Stored records

-- Opening Marker --

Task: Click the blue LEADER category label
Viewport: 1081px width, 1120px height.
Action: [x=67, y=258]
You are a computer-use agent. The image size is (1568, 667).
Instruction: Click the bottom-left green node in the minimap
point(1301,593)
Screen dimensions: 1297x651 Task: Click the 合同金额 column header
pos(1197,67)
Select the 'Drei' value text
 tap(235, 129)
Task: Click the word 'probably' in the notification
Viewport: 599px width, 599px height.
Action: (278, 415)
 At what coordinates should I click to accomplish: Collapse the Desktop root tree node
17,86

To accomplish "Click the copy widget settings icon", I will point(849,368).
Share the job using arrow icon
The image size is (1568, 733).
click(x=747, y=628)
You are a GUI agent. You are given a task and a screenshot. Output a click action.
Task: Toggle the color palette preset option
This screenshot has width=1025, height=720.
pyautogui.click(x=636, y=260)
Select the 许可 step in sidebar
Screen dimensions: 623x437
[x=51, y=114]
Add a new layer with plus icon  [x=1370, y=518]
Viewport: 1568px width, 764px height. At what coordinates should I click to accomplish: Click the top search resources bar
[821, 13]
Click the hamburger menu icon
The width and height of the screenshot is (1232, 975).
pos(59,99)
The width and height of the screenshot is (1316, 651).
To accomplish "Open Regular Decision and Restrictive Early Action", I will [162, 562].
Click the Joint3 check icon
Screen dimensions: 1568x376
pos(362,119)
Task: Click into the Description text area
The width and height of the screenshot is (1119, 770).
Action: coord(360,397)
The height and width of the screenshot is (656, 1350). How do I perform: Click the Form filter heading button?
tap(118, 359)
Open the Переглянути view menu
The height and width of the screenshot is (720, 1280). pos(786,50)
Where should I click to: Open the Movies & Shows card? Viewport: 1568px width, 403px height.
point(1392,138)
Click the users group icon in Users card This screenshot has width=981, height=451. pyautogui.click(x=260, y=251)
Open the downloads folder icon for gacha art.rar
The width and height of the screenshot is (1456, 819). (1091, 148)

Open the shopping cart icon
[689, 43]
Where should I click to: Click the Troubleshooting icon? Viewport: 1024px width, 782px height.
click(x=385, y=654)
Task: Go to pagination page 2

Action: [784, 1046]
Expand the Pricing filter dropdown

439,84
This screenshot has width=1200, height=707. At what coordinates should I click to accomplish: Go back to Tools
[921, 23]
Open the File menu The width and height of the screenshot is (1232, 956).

-- Closing Marker --

The task
Reproduce verbatim the lines above, from the line with "Viewport: 599px width, 599px height." through the line with "Click the hamburger menu icon".

Reply
Viewport: 599px width, 599px height.
Action: (278, 415)
 At what coordinates should I click to accomplish: Collapse the Desktop root tree node
17,86

To accomplish "Click the copy widget settings icon", I will point(849,368).
Share the job using arrow icon
The image size is (1568, 733).
click(x=747, y=628)
You are a GUI agent. You are given a task and a screenshot. Output a click action.
Task: Toggle the color palette preset option
This screenshot has width=1025, height=720.
pyautogui.click(x=636, y=260)
Select the 许可 step in sidebar
Screen dimensions: 623x437
[x=51, y=114]
Add a new layer with plus icon  [x=1370, y=518]
Viewport: 1568px width, 764px height. At what coordinates should I click to accomplish: Click the top search resources bar
[821, 13]
Click the hamburger menu icon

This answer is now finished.